> [Excerpted text]
--------------------
The white-eared parakeet is 23 to 25 cm long. The sexes are the same. Adults have a light brown crown, a bluish forehead and hindneck, a maroon face, and whitish ear coverts. Their upperparts are mostly green with a reddish rump. Their chin, throat, and the sides of their neck are green with light buff scaling. The center of their belly is brownish red and the rest of their underparts are green. Their wing is mostly green with a red shoulder and blue flight feathers. Their tail is brownish red with a duller underside. Immatures are similar to adults.

==Distribution and habitat==

The white-eared parakeet is found in eastern Brazil where it occurs from Bahia south to Rio de Janeiro state. It inhabits the interior and edges of tropical evergreen forest, clearings with scattered trees, and also shaded cacao plantations. In elevation it ranges from sea level to about 600 m.

==Behavior==
===Movement===

The white-eared parakeet is mostly sedentary but is thought to make some dispersive movements.

===Feeding===

The white-eared parakeet feeds primarily on seeds and fruits but also includes berries, nuts, and possibly insects and flowers in its diet.

===Breeding===

Nothing is known about the white-eared parakeet's breeding biology in the wild. In captivity it lays a clutch of five to nine eggs; the female alone incubates for 27 days and fledging occurs about five weeks after hatch.
--------------------
> [Problem set]
a - Answer these from the parakeet text:
(i) What body length does it give for the white-eared parakeet?
(ii) In which part of which country does the bird occur?
(iii) How many eggs are in a clutch laid in captivity?
b - List every food the parakeet text names in the white-eared parakeet's diet, including those marked as possible.
c - Write the next section of the white-eared parakeet text, starting after its final sentence on breeding.

Lines contained in a dataset:
--------------------
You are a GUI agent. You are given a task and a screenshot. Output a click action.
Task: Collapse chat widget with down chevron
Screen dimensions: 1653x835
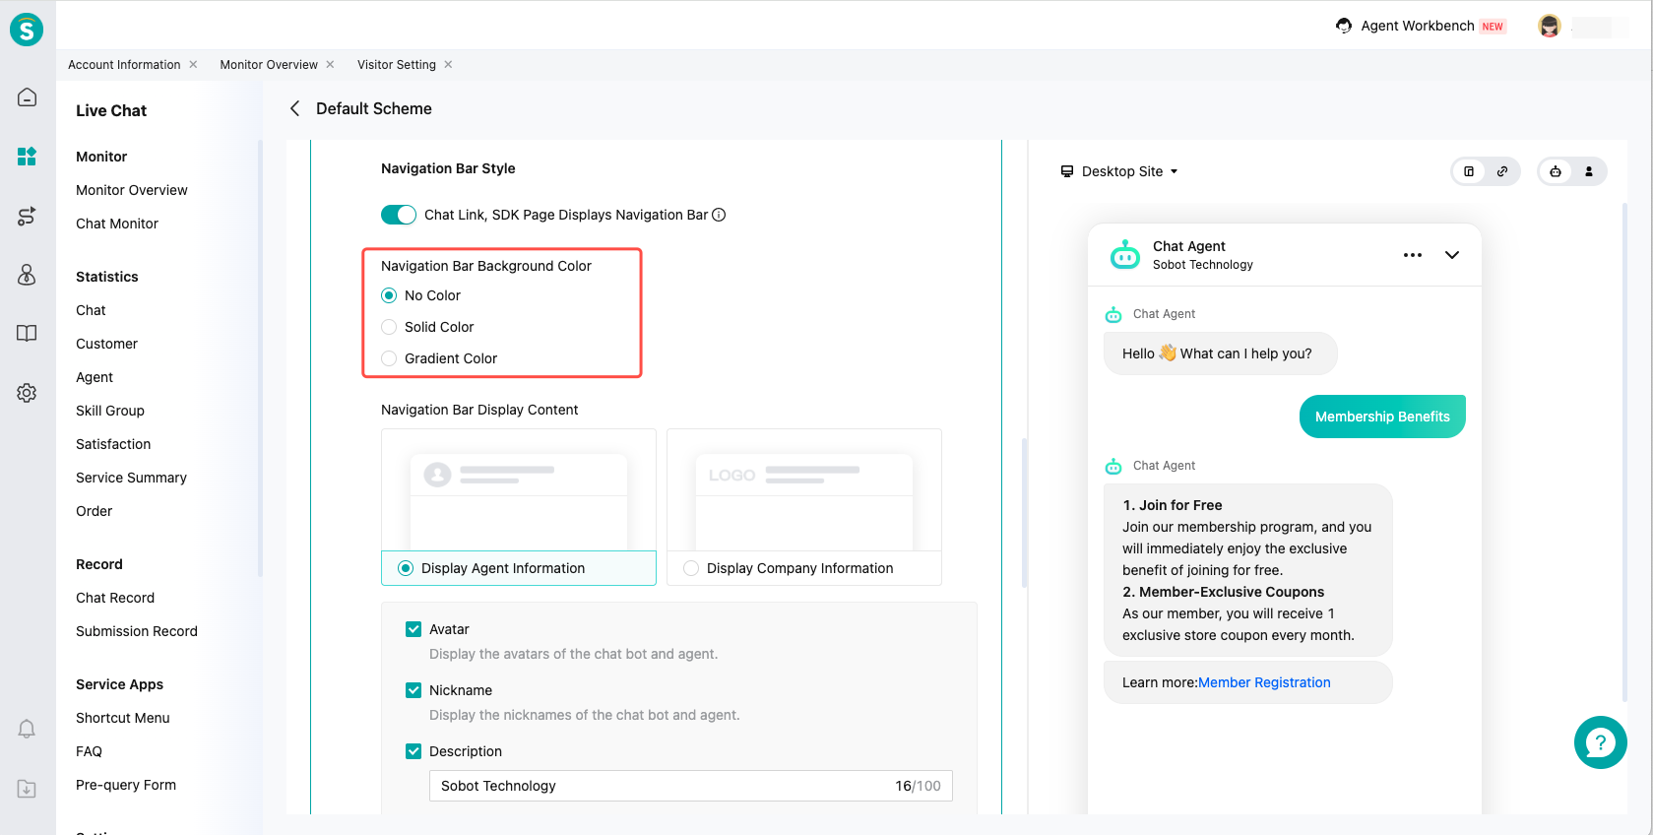coord(1451,255)
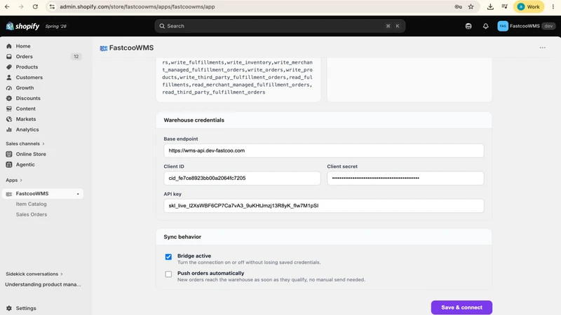Reload the page using the refresh icon
The image size is (561, 315).
point(35,7)
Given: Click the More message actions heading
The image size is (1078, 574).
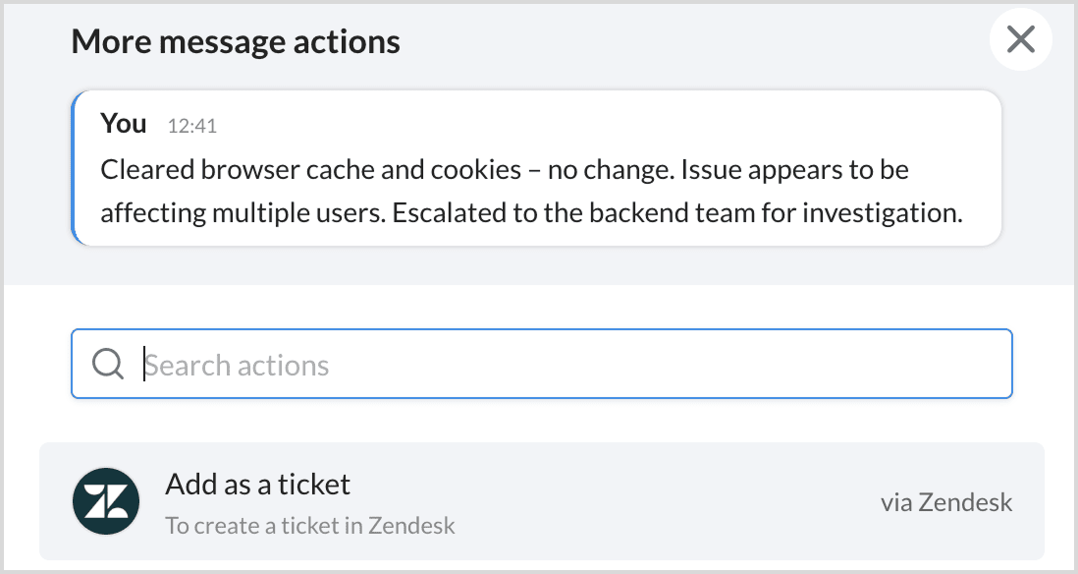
--------------------
> [Exercise answers]
a -
(i) 23 to 25 cm
(ii) Eastern Brazil
(iii) Five to nine eggs

b - Seeds, fruits, berries, nuts, insects, flowers

c -
===Vocalization===

The white-eared parakeet's call is a "very high, rather thin, rapid 'wee-wee-wee- -' or 'tic-tic-tic- -'."

==Status==

The IUCN originally assessed the white-eared parakeet as Near Threatened and since 2017 as Vulnerable. It has a limited range. Its estimated population of between 2500 and 10,000 mature individuals occurs in small subpopulations and is believed to be decreasing. Most of its original Atlantic Forest habitat was cleared long ago and what remains is under threat. Most of the subpopulations occur in national parks and other preserves but some of them are undergoing illegal forest clearing. There also appears to be a significant number captured for the pet trade despite nominal legal protection.